== Data excerpts ==

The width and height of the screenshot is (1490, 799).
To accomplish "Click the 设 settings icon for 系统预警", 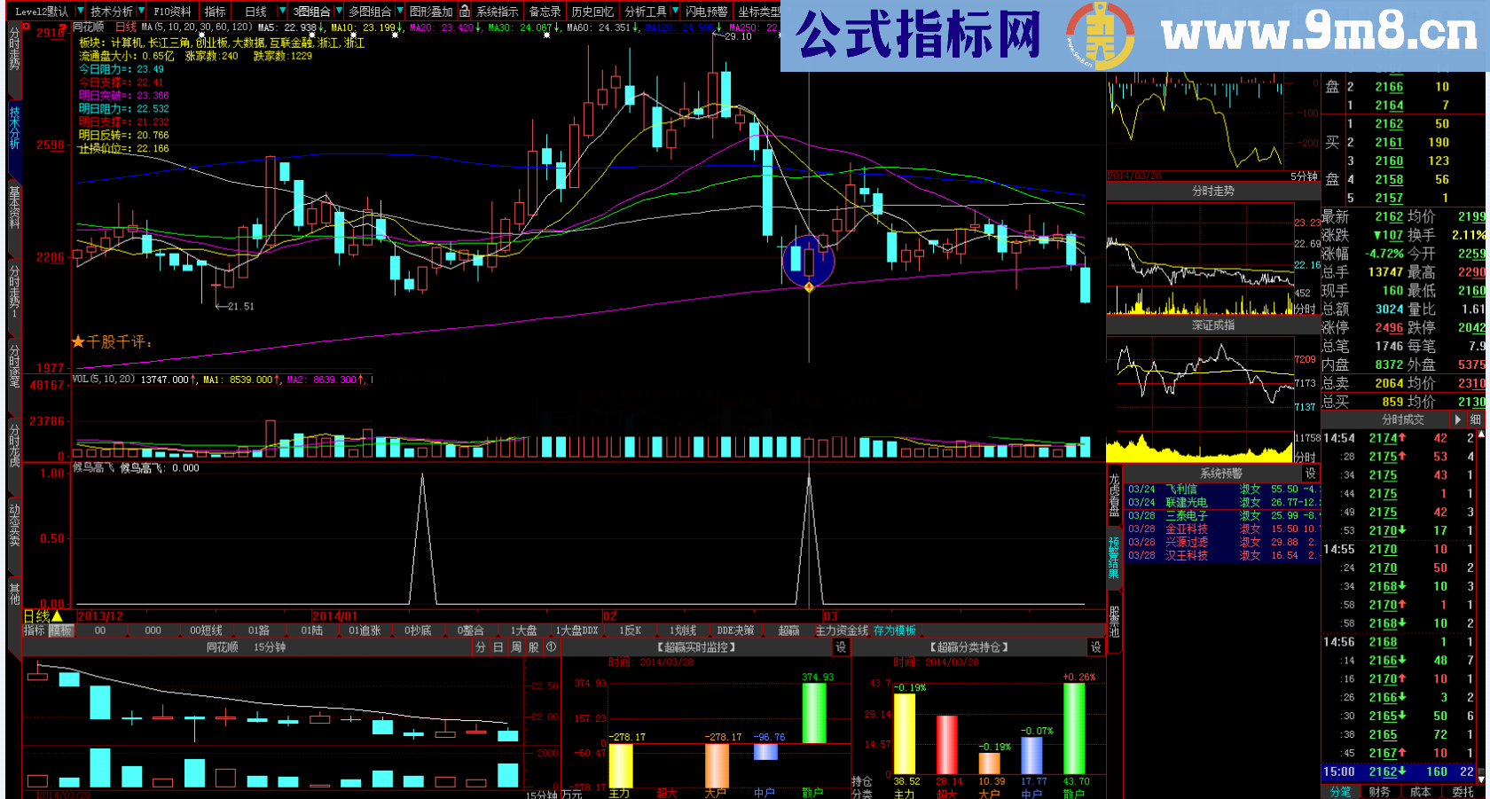I will click(x=1310, y=474).
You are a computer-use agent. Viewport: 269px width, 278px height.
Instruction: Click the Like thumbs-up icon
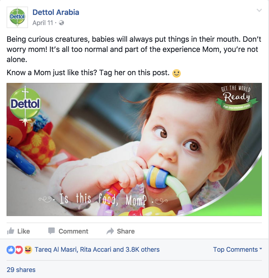pos(11,231)
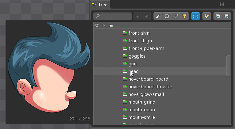Click the blue center-on-selection icon
The image size is (235, 129).
pos(195,16)
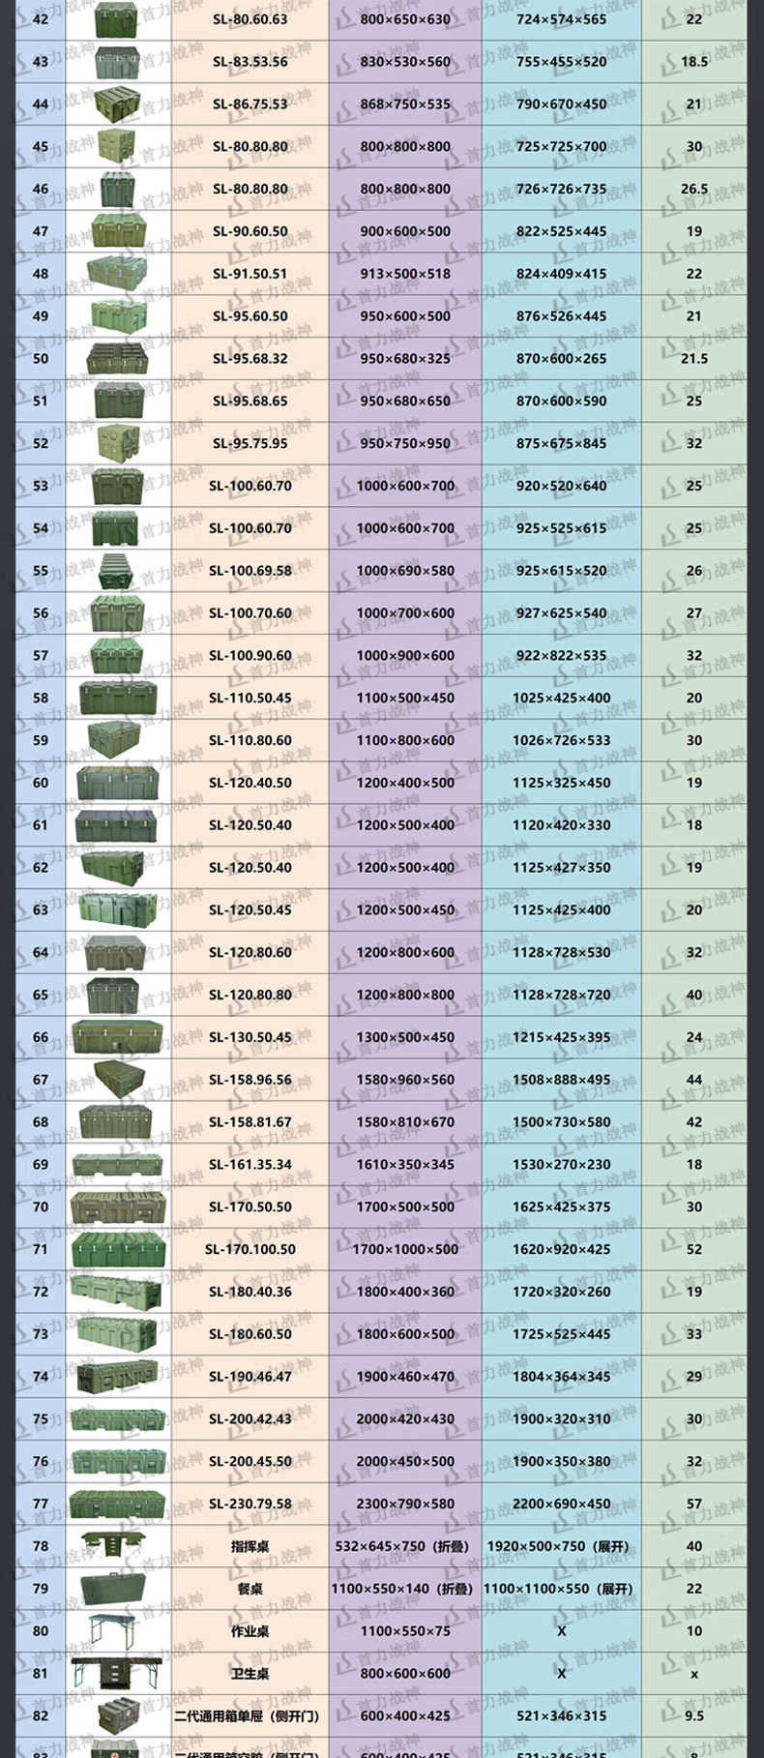Click the SL-190.46.47 dark case thumbnail
This screenshot has width=764, height=1758.
point(118,1376)
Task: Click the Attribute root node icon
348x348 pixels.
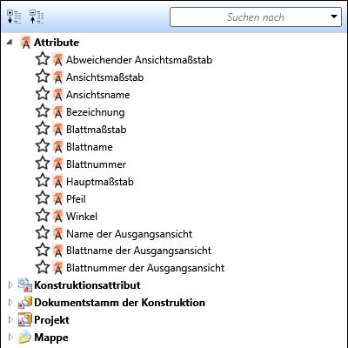Action: 25,43
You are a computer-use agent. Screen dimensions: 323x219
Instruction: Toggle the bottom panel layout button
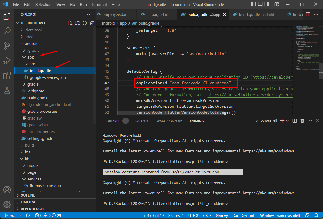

===

**Work item:** For the string "agent", filter the data and copy out each line where it occurs.

**Written answer:**
You are a computer-use agent. Viewport: 269px width, 278px height.
You are a computer-use agent. Screen dimensions: 323x219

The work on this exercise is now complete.